Sure, we can’t all be a Thomas Jefferson but many can settle for being good parents or at least good people. Those who think ‘That’s not good enough!’ have their work cut out for them; nor is turning farmer of your seed solving the problem. In fact, that would heighten the problem and show up your selfishness, bigotry, idiocy and immorality.
People believe that by continuing their genetic line, they somehow achieve a sense of immortality. I have never understood what this means: surely, if immortality was wanted, it would apply to who we are as individual persons, not aspects of our genetic make-up? We might as well cut-off a finger-nail and preserve it. At least that way we know it will be around for longer, because who knows how long our descendants will live – long enough to continue the line or die before they can produce children? I simply see no reason to have parts of myself continue after I am dead. My eyes are not so beautiful they must be in another little person, nor my walk, smile, and so on. Who really cares about my physical continuation as opposed to the tributaries of actions aimed at helping the world? If you want some lasting legacy, leave it in the shape of aiding sentient species – human and non-human. Leave it in aiding in the environment, in creating wondrous works of art: music, literature or painting. Leave it inscribed into how you treated others, how you looked after the children you helped out of their poverty-stricken environment to treat them like human beings deserving not only of love but respect. Leave your legacy etched into the fabric of the world, shaping it so it more easily bends to the suffering of others, more easily creates gateways of autonomy.
Laziness begets the denial of these. Apathy means just spreading your immortality in an unimpressive, unhelpful and perhaps damaging way: creating offspring. The world is open to you making an impact on those who need it. If you want to leave a legacy, look to the world not to your genes. This is how philosophical thinking or at least critical engagement impacted my life directly, affectively and forever denying me the ‘luxury’ of breeding for the sake of selfishness.
UPDATE October 2010
Mr Nick Smyth has penned a well-written, albeit unconvincing reply to me (Smyth has corresponded with me personally, which a far better expression of his counter-arguments. I hope he will publish his thoughts.).

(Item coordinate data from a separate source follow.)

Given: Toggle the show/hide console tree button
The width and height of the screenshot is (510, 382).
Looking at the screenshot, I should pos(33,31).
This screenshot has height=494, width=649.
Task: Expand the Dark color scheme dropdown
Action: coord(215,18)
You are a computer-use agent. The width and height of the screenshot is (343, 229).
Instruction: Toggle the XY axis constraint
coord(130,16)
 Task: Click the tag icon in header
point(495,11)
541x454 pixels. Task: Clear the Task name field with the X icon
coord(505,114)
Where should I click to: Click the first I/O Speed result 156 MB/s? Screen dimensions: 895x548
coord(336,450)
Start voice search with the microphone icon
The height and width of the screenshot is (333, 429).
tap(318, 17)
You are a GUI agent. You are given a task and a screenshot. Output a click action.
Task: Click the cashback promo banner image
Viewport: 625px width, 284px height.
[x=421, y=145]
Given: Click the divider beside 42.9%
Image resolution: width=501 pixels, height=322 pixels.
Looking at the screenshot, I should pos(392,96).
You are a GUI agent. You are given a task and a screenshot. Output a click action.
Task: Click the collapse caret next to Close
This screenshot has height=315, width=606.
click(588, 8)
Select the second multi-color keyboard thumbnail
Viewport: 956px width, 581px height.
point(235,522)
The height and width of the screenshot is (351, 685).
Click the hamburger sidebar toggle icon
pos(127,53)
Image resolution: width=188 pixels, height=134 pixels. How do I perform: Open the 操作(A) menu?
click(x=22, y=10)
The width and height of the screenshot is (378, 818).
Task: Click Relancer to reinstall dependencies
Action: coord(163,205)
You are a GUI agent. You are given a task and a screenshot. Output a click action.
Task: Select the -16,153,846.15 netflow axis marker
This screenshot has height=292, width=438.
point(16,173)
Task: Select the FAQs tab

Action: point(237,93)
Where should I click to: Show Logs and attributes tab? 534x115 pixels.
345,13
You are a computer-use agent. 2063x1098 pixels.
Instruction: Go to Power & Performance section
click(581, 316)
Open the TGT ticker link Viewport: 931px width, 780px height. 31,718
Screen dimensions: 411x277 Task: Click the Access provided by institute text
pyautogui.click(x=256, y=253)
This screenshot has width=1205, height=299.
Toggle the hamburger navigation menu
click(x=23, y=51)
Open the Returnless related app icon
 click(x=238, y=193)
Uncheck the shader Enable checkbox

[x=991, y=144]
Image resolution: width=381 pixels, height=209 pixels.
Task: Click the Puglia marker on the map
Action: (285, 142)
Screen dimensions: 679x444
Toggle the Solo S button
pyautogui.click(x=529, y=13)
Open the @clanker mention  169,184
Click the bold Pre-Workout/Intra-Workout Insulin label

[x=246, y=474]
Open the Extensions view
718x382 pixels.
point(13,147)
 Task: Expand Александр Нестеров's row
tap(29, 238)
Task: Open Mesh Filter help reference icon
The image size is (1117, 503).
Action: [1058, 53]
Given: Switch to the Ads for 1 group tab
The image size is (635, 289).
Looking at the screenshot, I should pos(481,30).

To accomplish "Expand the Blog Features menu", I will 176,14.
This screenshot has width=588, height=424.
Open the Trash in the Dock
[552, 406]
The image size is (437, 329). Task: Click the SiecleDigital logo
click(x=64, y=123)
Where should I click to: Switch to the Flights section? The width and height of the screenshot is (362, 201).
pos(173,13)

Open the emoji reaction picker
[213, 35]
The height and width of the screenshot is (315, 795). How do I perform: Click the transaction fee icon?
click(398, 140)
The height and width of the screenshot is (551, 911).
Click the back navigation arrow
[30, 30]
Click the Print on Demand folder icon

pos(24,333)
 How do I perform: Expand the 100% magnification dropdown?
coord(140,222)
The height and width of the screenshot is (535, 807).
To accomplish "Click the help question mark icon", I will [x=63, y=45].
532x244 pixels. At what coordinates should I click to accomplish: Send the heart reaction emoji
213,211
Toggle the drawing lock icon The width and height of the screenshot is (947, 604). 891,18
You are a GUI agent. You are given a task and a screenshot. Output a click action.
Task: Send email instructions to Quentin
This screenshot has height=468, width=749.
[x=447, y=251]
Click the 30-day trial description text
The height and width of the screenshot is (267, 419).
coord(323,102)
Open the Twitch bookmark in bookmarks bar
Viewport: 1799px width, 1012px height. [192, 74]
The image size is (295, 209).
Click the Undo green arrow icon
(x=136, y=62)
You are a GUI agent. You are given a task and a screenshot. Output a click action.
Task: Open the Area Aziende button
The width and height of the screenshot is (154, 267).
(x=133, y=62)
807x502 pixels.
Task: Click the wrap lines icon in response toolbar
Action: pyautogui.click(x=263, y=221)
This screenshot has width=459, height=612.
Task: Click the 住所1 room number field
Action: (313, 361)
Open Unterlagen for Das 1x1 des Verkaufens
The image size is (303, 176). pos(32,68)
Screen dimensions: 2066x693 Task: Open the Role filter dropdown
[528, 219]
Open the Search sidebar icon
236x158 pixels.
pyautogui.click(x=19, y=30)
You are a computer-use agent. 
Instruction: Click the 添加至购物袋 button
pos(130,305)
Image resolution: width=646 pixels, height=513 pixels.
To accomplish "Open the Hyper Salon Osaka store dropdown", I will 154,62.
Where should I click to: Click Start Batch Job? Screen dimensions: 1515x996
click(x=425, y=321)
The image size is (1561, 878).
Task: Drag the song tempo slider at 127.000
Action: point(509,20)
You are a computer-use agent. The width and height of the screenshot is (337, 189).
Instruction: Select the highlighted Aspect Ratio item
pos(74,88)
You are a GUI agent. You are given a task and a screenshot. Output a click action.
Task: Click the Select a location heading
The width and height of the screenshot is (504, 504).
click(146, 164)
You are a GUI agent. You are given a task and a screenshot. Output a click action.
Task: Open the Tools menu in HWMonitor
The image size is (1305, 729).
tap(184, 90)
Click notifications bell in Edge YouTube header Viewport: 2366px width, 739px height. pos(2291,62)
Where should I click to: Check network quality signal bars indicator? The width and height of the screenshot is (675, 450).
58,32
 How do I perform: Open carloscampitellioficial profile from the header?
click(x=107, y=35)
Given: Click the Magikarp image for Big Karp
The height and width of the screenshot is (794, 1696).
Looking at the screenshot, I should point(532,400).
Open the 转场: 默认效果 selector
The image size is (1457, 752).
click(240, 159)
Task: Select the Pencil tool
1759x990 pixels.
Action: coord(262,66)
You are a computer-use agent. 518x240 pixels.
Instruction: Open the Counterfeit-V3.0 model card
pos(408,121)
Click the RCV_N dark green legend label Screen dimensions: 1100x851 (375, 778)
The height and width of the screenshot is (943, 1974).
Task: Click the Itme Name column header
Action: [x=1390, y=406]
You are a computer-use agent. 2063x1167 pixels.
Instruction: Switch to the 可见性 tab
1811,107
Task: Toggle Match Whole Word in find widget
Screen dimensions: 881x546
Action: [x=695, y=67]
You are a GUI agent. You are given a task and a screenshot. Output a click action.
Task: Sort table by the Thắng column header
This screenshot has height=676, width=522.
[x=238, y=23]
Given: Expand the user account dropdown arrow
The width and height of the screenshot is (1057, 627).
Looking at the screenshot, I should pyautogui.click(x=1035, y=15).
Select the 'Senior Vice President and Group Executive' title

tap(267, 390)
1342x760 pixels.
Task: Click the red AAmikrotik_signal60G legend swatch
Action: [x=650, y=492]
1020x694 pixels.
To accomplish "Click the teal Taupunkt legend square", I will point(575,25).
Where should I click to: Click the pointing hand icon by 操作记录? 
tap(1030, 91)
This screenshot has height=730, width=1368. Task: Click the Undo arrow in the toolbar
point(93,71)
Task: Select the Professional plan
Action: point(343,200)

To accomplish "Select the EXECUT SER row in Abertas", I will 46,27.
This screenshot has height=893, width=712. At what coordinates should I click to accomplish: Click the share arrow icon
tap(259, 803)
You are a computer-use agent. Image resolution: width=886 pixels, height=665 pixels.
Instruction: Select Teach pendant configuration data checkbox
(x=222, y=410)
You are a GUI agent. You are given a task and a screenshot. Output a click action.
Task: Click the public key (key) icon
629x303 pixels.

I have responded to Mr Smyth and recurring criticisms, too.
APPENDIX: RESOURCES
Some excellent resources on adoption can simply be Googled. But I do recommend:
1. The website for Adoptive Families – 'Adoptive Families, the award-winning national adoption magazine, is the leading adoption information source for families before, during, and after adoption.'
2. Andrew John Dutton 'How Adoption Works'
3. HowStuffWorks on Adoption – I know it is from a US-bent but still highly informative.
Please let me know if these resources are fraudulent or suspicious.
PS: If anyone responds, I imagine they will cite either David Benatar, Peter Singer, or view me as viewing the world too negatively, in line with Schopenhauer. I am aware of these.
WORKS CONSULTED
Case, Anne, Christina Paxson, and Joseph Ableidinger. “Orphans in Africa: Parental Death, Poverty, and School Enrollment.” Demography 41, no. 3 (August 2004): 483-508.
Cluver, Lucie, Frances Gardner, and Don Operario. “Psychological distress amongst AIDS-orphaned children in urban South Africa.” Journal of Child Psychology & Psychiatry 48, no. 8 (August 2007): 755-763.
Johnson, R. W. South Africa's Brave New World: the Beloved Country Since the End of Apartheid. London: Penguin Books, 2010.
Kürzinger, M L, J Pagnier, J G Kahn, R Hampshire, T Wakabi, and T D V Dye. “Education status among orphans and non-orphans in communities affected by AIDS in Tanzania.” AIDS Care 20, no. 6 (July 2008): 726-732.